Un rabbin nous rattrape et nous demande si nous travaillons pour la radio de l’armée :

«Non », répondons-nous « nous sommes du site internet de l’armée ».

«Je veux vous dire quelque chose au sujet de Hébron » dit-il. « Hébron est à nous, et sera toujours à nous. Les Arabes possèdent 22 pays, nous un seul, et maintenant, ils tentent aussi de conquérir l’Europe et les Etats-Unis. Le Coran ne mentionne nulle part Jérusalem ou Hébron. La Torah elle, mentionne Hébron 87 fois. »

 

Il nous fait part de sa théorie sur « le fiasco des funérailles » qui ont eu lieu une semaine plus tôt à Hébron. « C’est ce qui arrive quand les Russes Bolchéviques prennent possession de l’Etat. La police entière est infectée, c’est la faute aux communistes »…Cela n’a pas de sens, mais il refuse de s’étaler sur le sujet. « Je vais vous dire autre chose, les soldats Druzes et Bédouins sont la conquième colonne. Ils travaillent pour l’autre côté. C’est prouvé. »

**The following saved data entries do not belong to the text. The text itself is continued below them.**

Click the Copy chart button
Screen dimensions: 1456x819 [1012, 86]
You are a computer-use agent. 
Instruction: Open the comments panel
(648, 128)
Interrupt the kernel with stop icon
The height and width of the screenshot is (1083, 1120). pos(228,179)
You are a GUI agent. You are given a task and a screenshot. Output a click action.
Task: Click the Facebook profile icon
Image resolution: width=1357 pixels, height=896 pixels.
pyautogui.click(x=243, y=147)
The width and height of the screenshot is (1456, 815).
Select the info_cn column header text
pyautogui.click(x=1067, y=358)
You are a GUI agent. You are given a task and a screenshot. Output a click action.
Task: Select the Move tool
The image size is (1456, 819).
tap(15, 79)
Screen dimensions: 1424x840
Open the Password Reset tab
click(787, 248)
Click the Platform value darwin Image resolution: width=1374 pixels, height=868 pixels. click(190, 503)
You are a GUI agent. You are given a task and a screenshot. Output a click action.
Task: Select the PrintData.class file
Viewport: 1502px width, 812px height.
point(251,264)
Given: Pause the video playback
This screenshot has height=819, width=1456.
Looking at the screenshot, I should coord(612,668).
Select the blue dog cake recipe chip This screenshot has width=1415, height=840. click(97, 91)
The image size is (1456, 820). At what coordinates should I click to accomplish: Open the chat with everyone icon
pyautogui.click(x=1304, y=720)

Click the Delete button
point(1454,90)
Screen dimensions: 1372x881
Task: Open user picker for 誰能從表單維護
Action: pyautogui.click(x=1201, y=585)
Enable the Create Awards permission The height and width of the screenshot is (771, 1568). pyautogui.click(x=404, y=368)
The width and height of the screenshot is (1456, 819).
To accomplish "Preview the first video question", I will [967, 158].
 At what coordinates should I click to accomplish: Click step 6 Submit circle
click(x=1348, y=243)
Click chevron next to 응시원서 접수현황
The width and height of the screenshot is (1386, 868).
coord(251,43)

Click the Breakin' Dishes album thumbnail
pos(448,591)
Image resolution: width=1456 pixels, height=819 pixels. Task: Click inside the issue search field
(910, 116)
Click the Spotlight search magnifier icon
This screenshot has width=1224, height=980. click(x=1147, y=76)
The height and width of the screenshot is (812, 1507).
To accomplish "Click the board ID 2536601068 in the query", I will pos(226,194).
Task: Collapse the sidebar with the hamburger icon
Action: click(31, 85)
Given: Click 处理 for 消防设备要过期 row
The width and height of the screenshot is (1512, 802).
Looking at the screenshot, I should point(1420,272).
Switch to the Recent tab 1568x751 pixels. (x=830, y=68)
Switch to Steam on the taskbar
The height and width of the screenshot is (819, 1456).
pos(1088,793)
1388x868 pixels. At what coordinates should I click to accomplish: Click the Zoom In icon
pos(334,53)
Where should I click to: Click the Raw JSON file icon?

« Comment prouver de telles allégations ? » lui retorque-je avec emportement ? 

«A chaque fois qu’une attaque a lieu un vendredi ou un shabbat, les officiers juifs sont à la maison et les officiers bédouins sont en charge. Les Bédouins sont des Arabes, n’oubliez pas cela ! »

« Mais les Bédouins et les Druzes sont volontaires dans l’armée ! Ils mettent chaque jour leur vie en danger pour vous ! Comment pouvez-vous dire ça ? »

 

 « C’est ce qu’ils veulent que vous pensiez. Ce sont des Arabes. Je peux aussi vous dévoiler le fait que les soldats de Tsahal partagent leur nourriture avec les Palestiniens. Nous sommes en guerre avec eux ! Nous ne devrions rien leur donner ! »

 

En ayant assez entendu, nous décidons de rentrer à Kyriat Arba. Une fois sur place, je sens une vague de soulagement m’envahir. Hébron est peut-être un des lieux les plus saints de l’histoire juive, mais je ne suis pas pressée d’y retourner.